» **What the task requires**
I'd like the entire listing output verbatim, apart from the pictures.

» **Entries shown**
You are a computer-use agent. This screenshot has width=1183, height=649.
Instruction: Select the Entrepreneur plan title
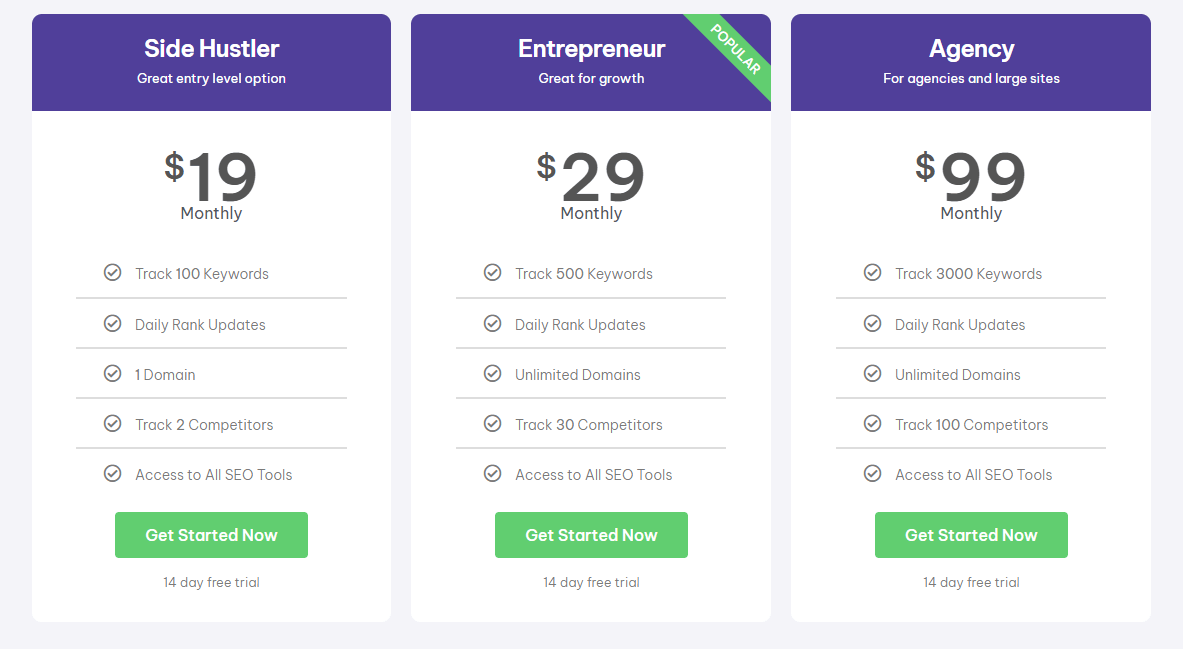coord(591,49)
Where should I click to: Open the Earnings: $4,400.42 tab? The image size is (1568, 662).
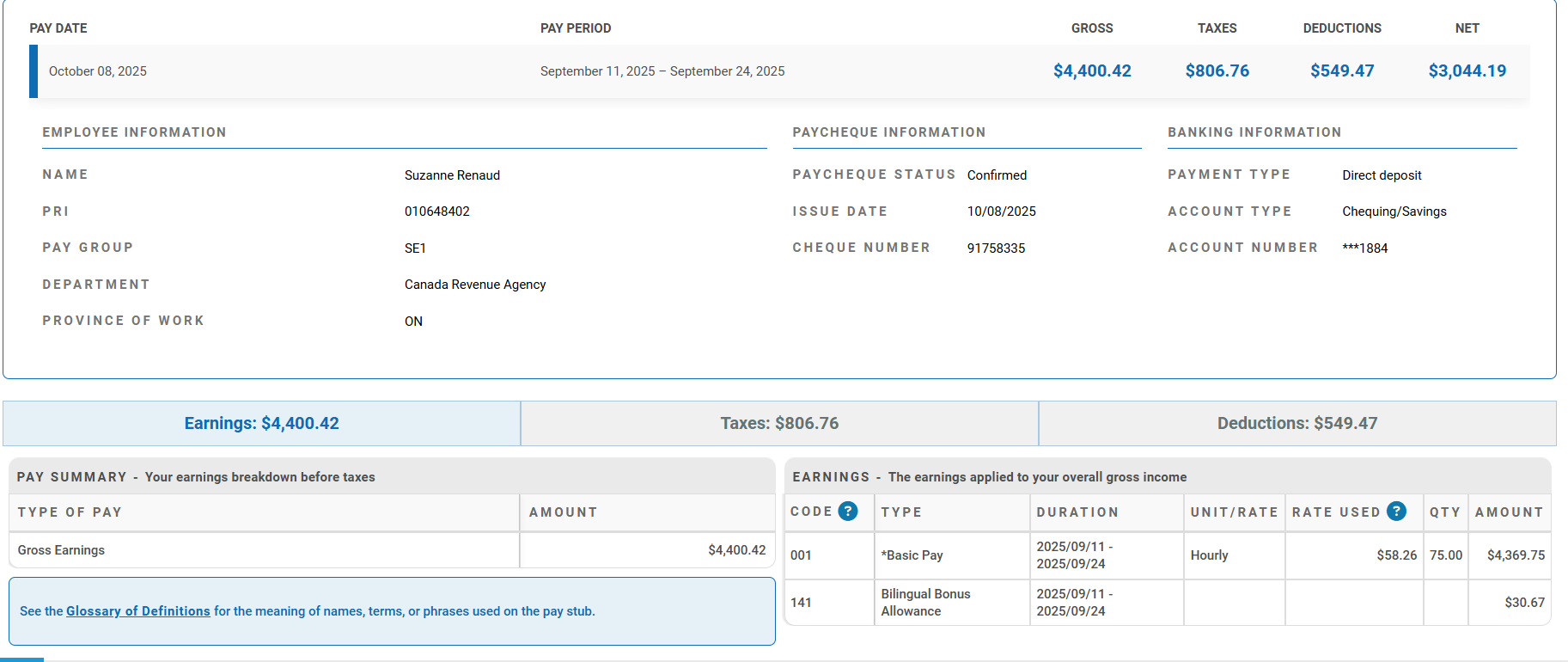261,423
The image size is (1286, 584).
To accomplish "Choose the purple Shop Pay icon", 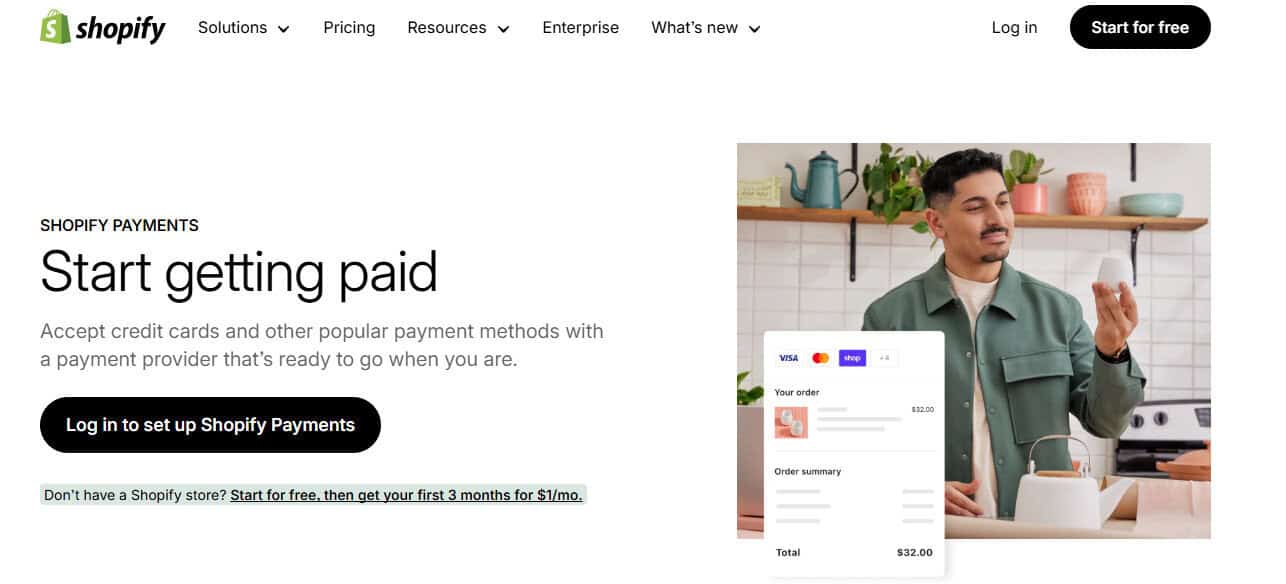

» **Answer**
You are a computer-use agent. This screenshot has width=1183, height=649.
Instruction: Select the Entrepreneur plan title
coord(591,49)
Where should I click to: Open the Earnings: $4,400.42 tab? The image size is (1568, 662).
261,423
The image size is (1286, 584).
To accomplish "Choose the purple Shop Pay icon", 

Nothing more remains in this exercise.